● **PROBLEM SET**:
- A) In the filing excerpt on issuance expenses and director indemnification below, what amount is listed for printing expenses?
- B) Proceed with the filing excerpt on issuance expenses and director indemnification below, writing on from its final sentence.

● **TEXT BLOCK**:
═══

ITEM 13. OTHER EXPENSES OF ISSUANCE AND DISTRIBUTION.
 
  The following table sets forth the costs and expenses, other than
underwriting discounts and commissions and the $753,750 payable to M. Kane &
Company, Inc. for financial advisory services, payable by the Company in
connection with the sale of Class A Common Stock being registered (all amounts
are estimated except the SEC Registration Fee and the NASD Filing Fee).
 

                                                                    
      SEC Registration Fee............................................ $  15,177
      National Association of Securities Dealers, Inc. Filing Fee.....     5,509
      Nasdaq Listing Application Fee..................................    33,500
      Blue Sky Fees and Expenses (including legal fees)...............    25,000
      Printing Expenses...............................................   175,000
      Legal Fees and Expenses.........................................   150,000
      Accountants' Fees and Expenses..................................   170,000
      Transfer Agent and Registrar Fees...............................    20,000
      Miscellaneous Expenses..........................................   205,814
                                                                       ---------
        Total......................................................... $ 800,000
                                                                       =========

 
ITEM 14. INDEMNIFICATION OF DIRECTORS AND OFFICERS.
 
  In accordance with the Colorado Act, the Company's articles of incorporation
eliminate in certain circumstances the liability of directors of the Company
for monetary damages for breach of their fiduciary duty as directors. This
provision does not eliminate the liability of a director for: (i) a breach of
the director's duty of loyalty to the Company or its shareholders, (ii) acts
or omissions by the director not in good faith or which involve intentional
misconduct or a knowing violation of law, (iii) a willful or negligent
declaration of an unlawful distribution or (iv) transactions from which the
director derived an improper personal benefit.
 
  The Company's articles of incorporation also provide that the Company shall
indemnify any person and his or her estate and personal representatives
against all liability and expenses incurred by reason of the person being or
having been a director or officer of the Company or, while serving as a
director or officer of the Company, is or was serving at the request of the
Company or any of its subsidiaries as a director, an officer, an agent, an
associate, an employee, a fiduciary, a manager, a member, a partner, a
promoter, or a trustee of, or to hold any similar position with, another
domestic or foreign corporation or other individual or entity or of an
employee benefit plan, to the full extent permitted under the Colorado Act.

═══

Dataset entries
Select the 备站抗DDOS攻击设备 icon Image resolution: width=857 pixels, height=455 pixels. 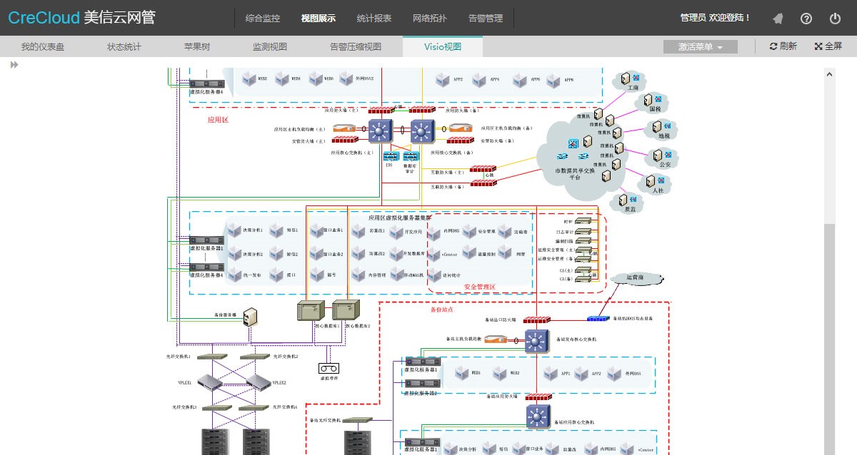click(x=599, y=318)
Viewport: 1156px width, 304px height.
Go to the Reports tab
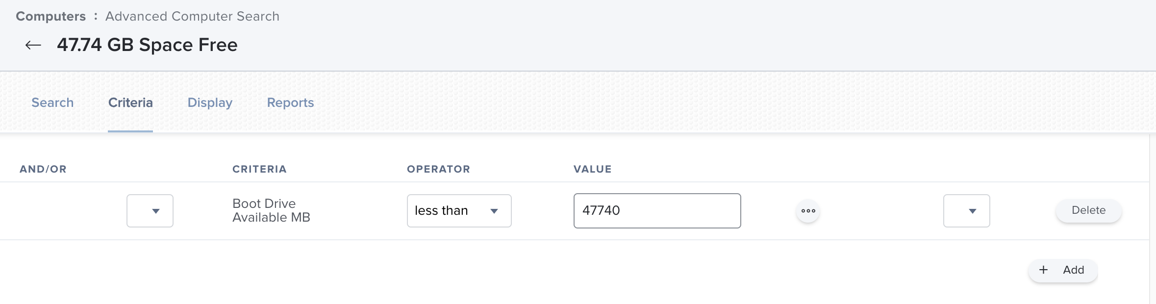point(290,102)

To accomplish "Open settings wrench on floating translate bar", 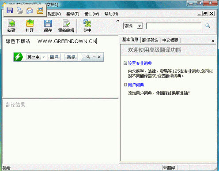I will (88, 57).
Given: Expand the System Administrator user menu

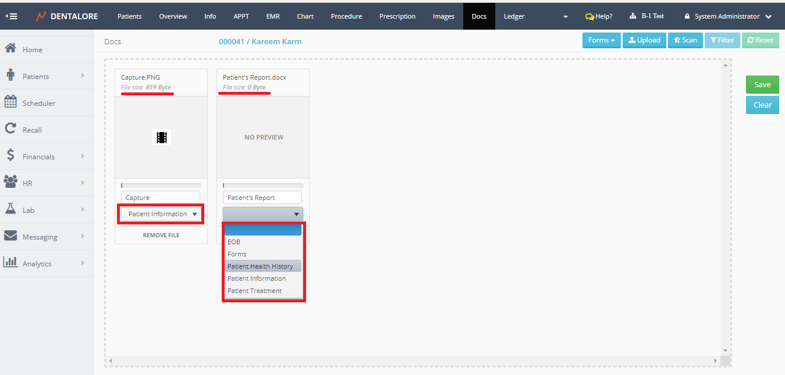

═══

● **ANSWERS TO THE EXERCISES**:
- A) $175,000

- B)
The Colorado Act requires a corporation to indemnify its officers and
directors against reasonable expenses incurred in any proceeding to which the
officer or director is a party and was wholly successful, on the merits or
otherwise, in defense of the proceeding. In addition to this mandatory
indemnification, the Colorado Act provides that a corporation may indemnify
its officers and directors against liability and reasonable expenses if the
officer or director acted in good faith and in a manner reasonably relieved to
be in the best interests of the corporation in the case of conduct in an
official capacity, in a manner he or she reasonably believed was at least not
opposed to the corporation's best interests in all other cases, or in a manner
he or she had no reasonable cause to believe was unlawful in the case of
criminal proceedings. In actions by or in the name of the corporation, the
Colorado Act provides the same standard but limits indemnification to
reasonable expenses incurred by the director and prohibits any indemnification
if the director was adjudged liable to the corporation. The Colorado Act also
prohibits indemnification of a director in connection with actions charging
improper personal benefit to the director if the director is adjudged liable
on that basis.
 
                                     II-1

 
  Section 7 of the Underwriting Agreement (to be filed as Exhibit 1.1 hereto)
provides that the Underwriters will indemnify and hold harmless the Company
and its directors, officers and controlling persons from and against certain
liabilities, including any liability caused by any statement or omission in
the Registration Statement or Prospectus based on certain information
furnished to the Company by the Underwriters for use in the preparation
thereof.
 
ITEM 15. RECENT SALES OF UNREGISTERED SECURITIES.
 
  In the three years preceding the filing of this registration statement, the
Company has issued the following securities that were not registered under the
Securities Act of 1933, as amended (the "Securities Act") (all share amounts
reflect the proposed 220-for-1 stock-split):
 
  Effective September 30, 1996, the Company acquired its playback, trafficking
and uplinking facilities through the purchase of all of the outstanding common
stock of Jones Earth Segment, Inc. from Glenn R. Jones and Jones
International, Ltd. for 110,833 shares and 472,500 shares, respectively, of
Class A Common Stock.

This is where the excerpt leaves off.